Yes — once the tenancy has started, voluntary advance payment by the tenant is permitted. The prohibition is on the landlord requiring it; what the tenant offers spontaneously is a separate matter. Document carefully that the payment was the tenant's initiative, ideally in writing from the tenant.

If the Tribunal reduces the rent, can I appeal?

Tribunal decisions on rent determinations can be appealed to the Upper Tribunal, but only on points of law — not on the merits of the market rent finding. In practice, market rent determinations are nearly impossible to appeal successfully. The realistic remedy if the Tribunal reduces the rent is to wait twelve months and serve a fresh Section 13 notice.

My existing tenancy has a CPI-linked rent review clause. Does it still work after 1 May 2026?

No. Contractual rent review clauses become unenforceable for assured tenancies on 1 May 2026, regardless of when the tenancy was signed. The only route to a rent increase from that date is a Section 13 notice. Any rent increase that was contractually scheduled for after 1 May under a review clause cannot take effect under that clause; the landlord would need to serve a Section 13 notice with at least two months' notice.
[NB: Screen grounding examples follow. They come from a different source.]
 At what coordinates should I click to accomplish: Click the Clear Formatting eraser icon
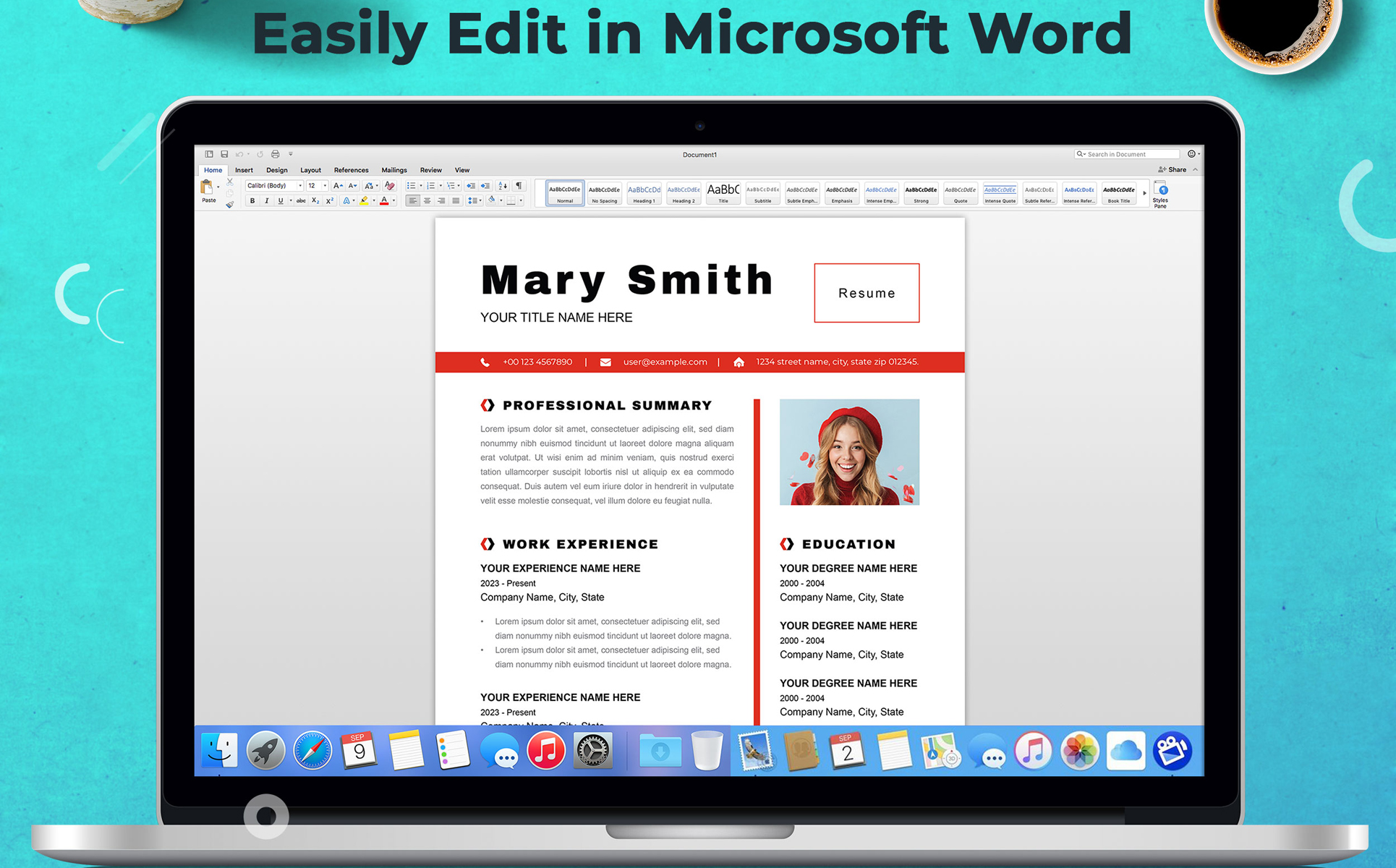tap(390, 186)
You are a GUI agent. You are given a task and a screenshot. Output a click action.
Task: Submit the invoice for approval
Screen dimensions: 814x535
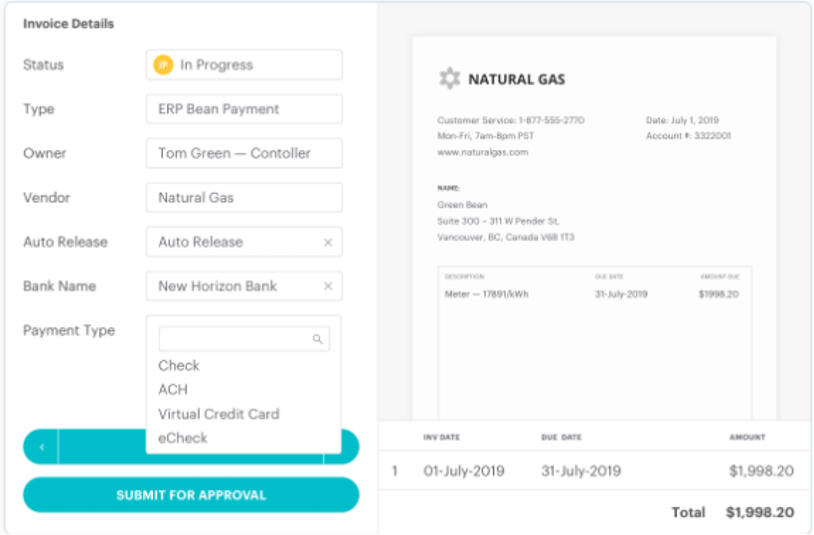pos(191,495)
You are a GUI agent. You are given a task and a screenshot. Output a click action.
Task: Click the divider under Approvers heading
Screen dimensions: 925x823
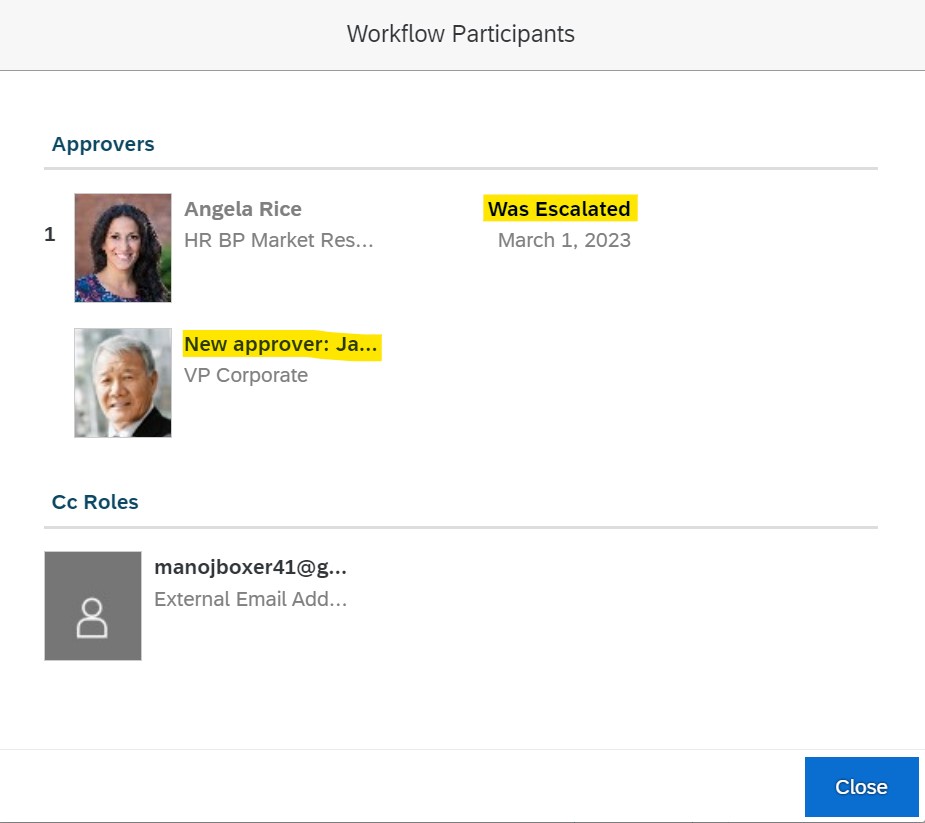(461, 169)
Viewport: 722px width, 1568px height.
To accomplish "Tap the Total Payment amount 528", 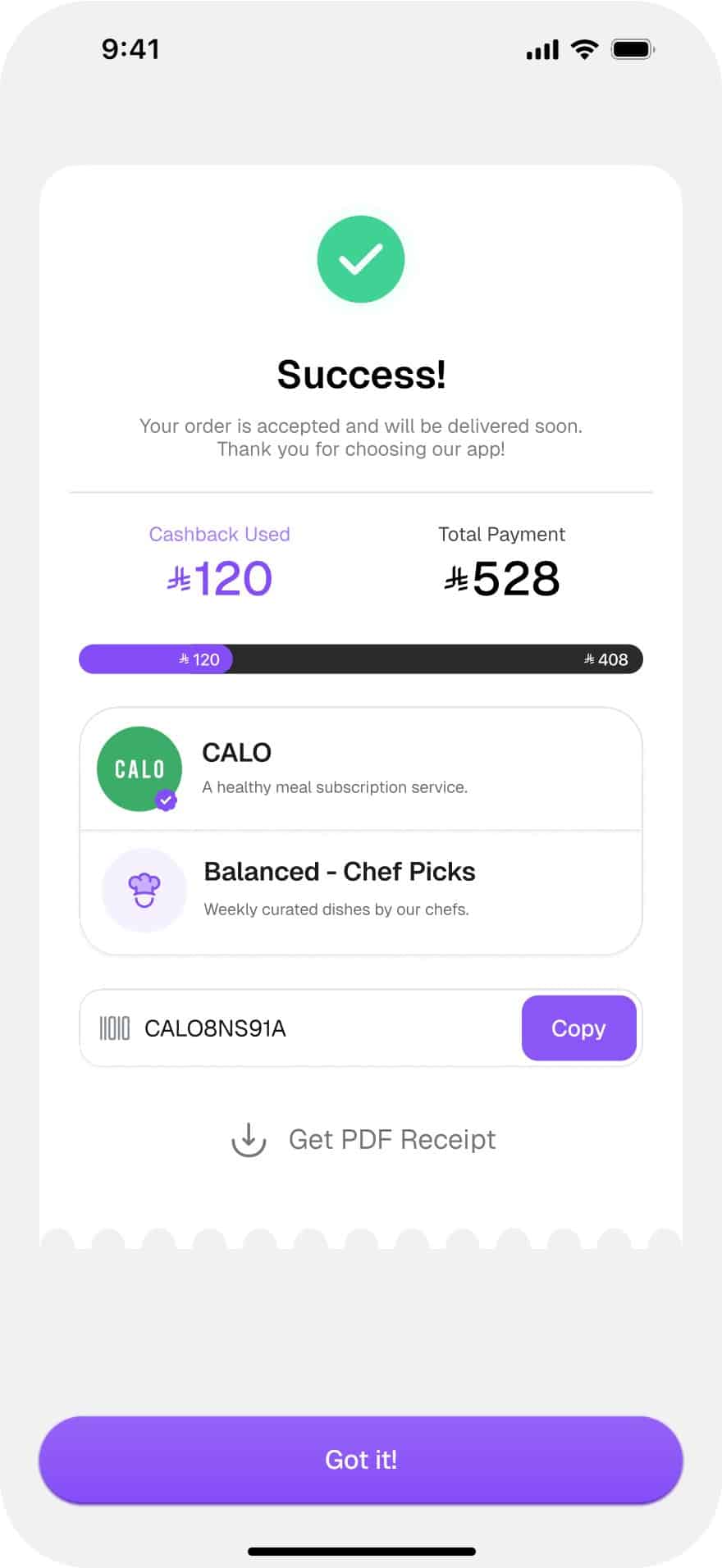I will coord(501,578).
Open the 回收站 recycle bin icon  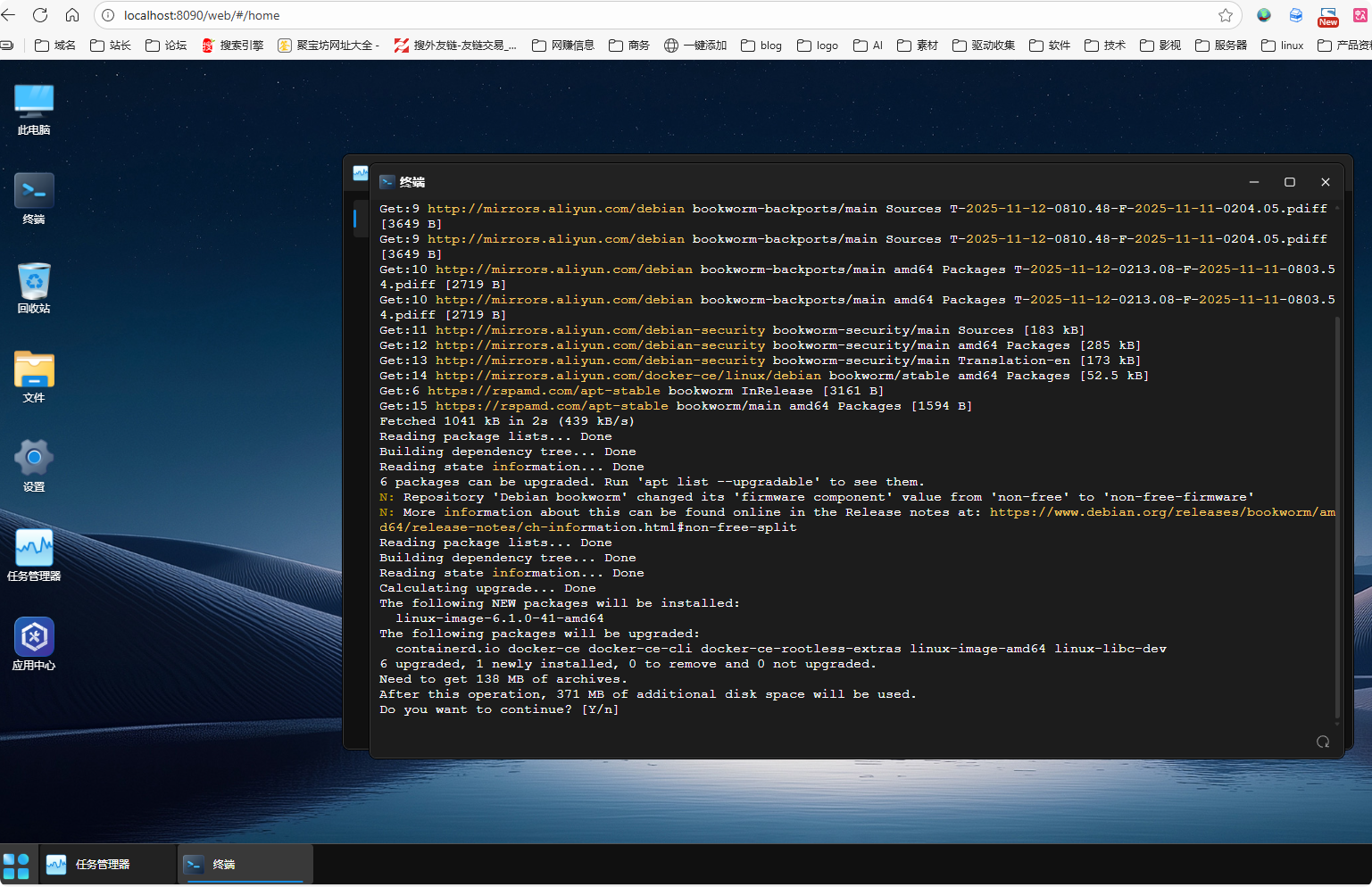[x=34, y=281]
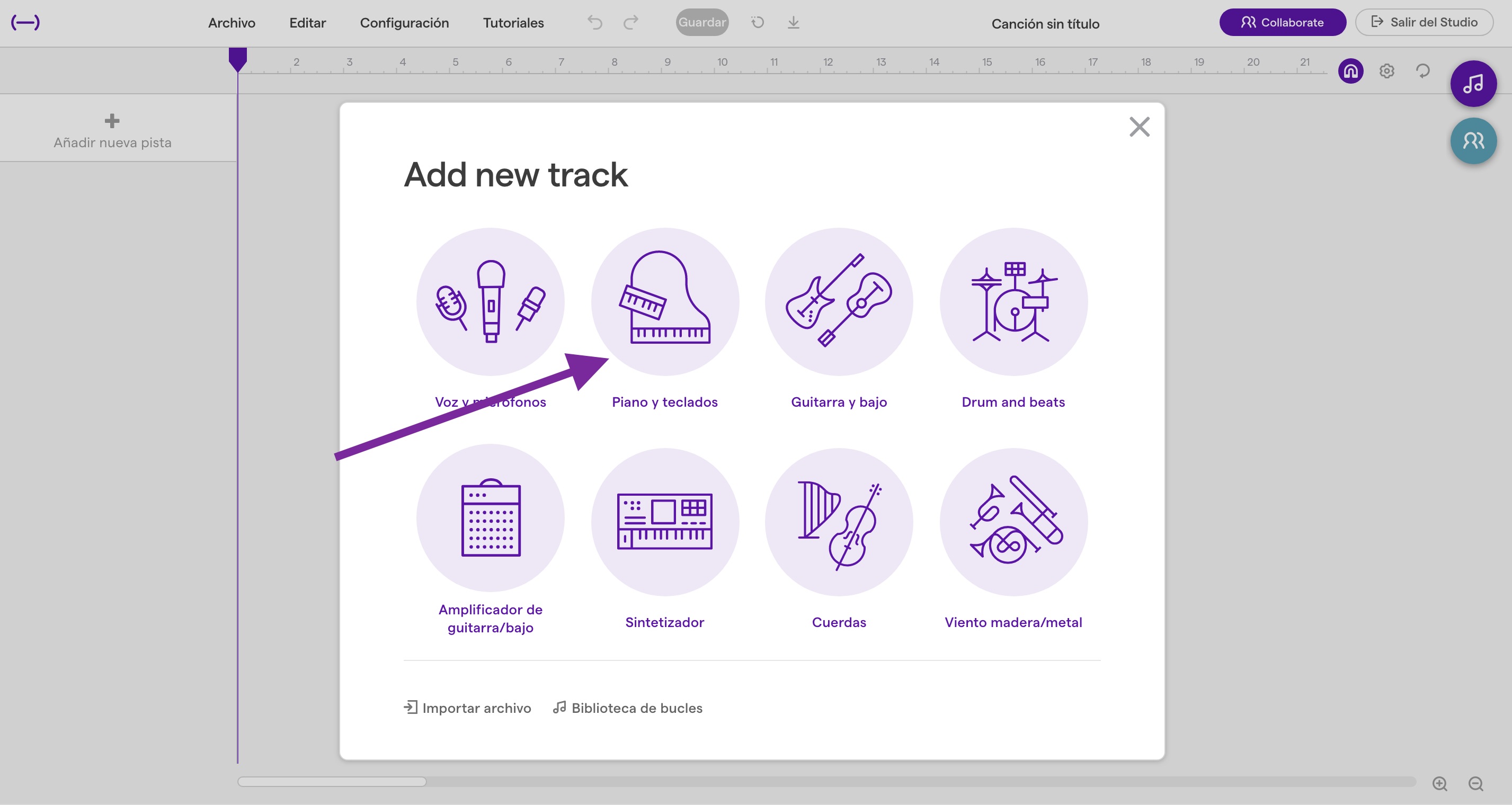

Does the Section 13 process apply to lodgers?

No. Lodger arrangements are licences to occupy, not assured tenancies. They fall outside the Housing Act 1988 framework and outside the Renters' Rights Act framework. Rent increases for lodgers are governed by the licence agreement and ordinary contract law. See our lodger agreement guide for the framework that does apply.

Can I increase the rent during the tenant's first year?

For new tenancies signed on or after 1 May 2026, the first Section 13 notice can take effect once at least twelve months have elapsed from the start of the tenancy. The notice itself can be served before the twelve-month mark — providing the relevant date (the date the new rent takes effect) is twelve months or more after the tenancy started, and at least two months from service. There is also a separate provision in section 7 of the Act allowing tenants to challenge the initial rent in the first six months of a new tenancy if they consider it above market rate.